**EXERCISE DETAILS:** Copy exactly, no pictures: every line from the one that contains "Given: Expand the 快捷菜单 sidebar section" through the end of the entries below.

**SUPPLIED DATA:**
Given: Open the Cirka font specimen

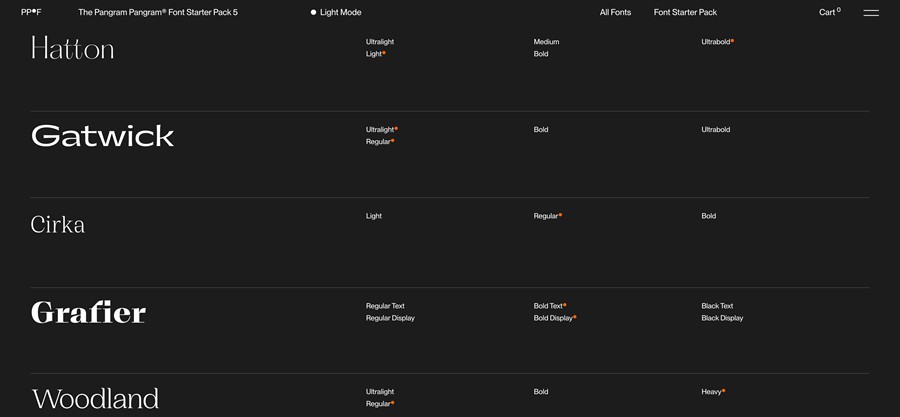Looking at the screenshot, I should tap(58, 224).
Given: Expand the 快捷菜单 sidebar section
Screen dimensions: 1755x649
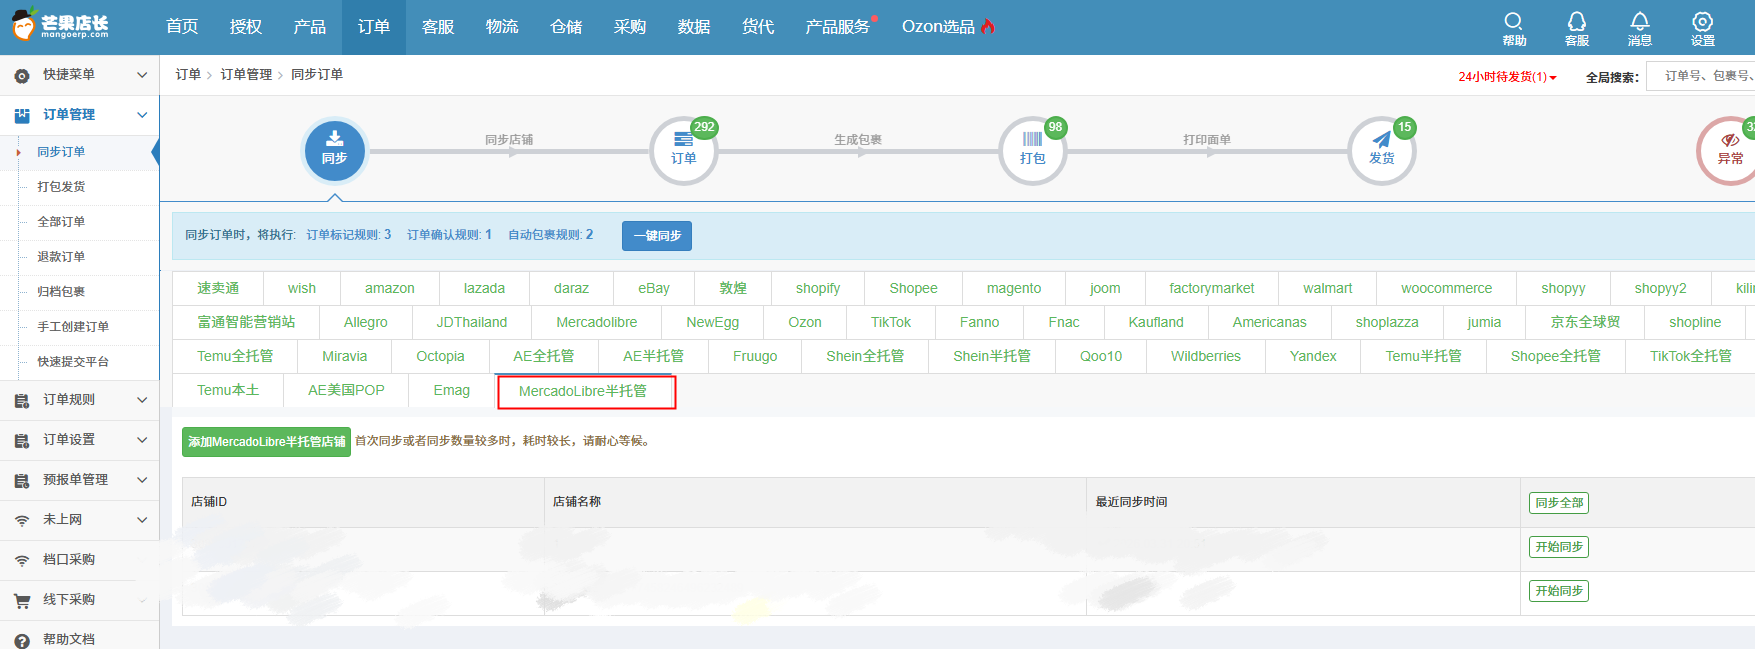Looking at the screenshot, I should point(80,75).
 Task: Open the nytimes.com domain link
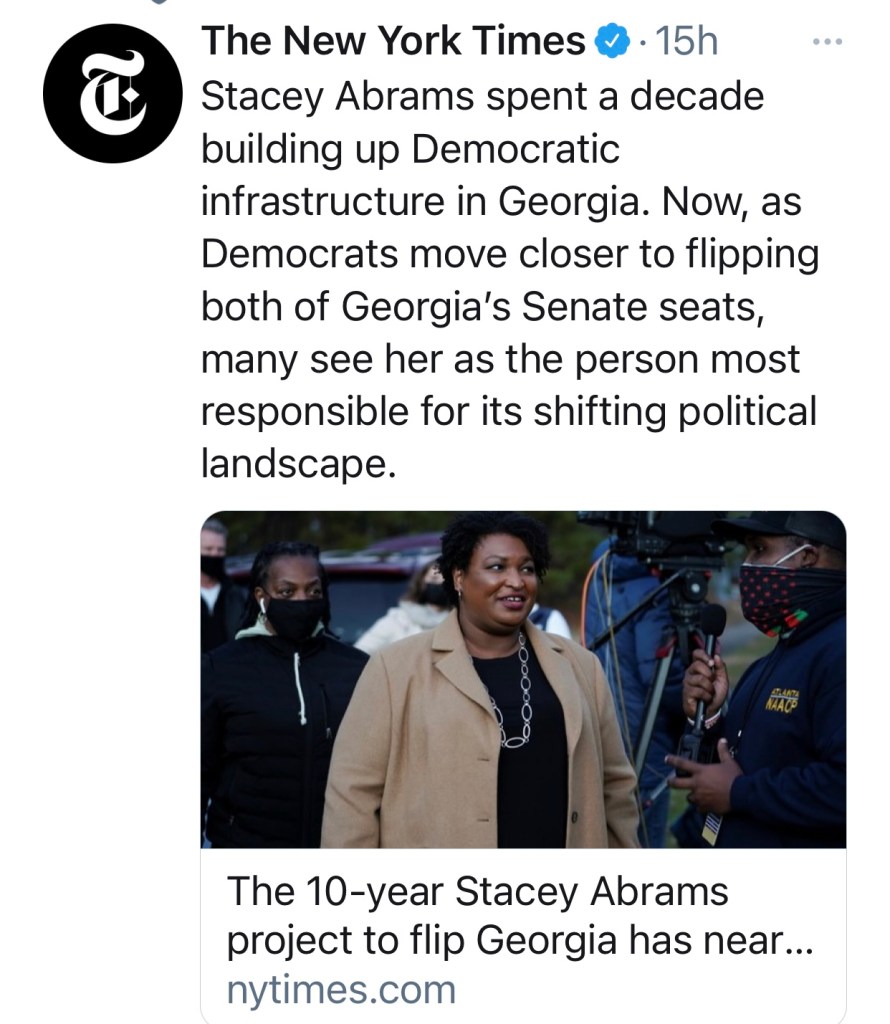tap(341, 990)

**RESPONSE BOX:**
Given: Expand the 快捷菜单 sidebar section
Screen dimensions: 1755x649
Looking at the screenshot, I should point(80,75).
 Task: Open the nytimes.com domain link
tap(341, 990)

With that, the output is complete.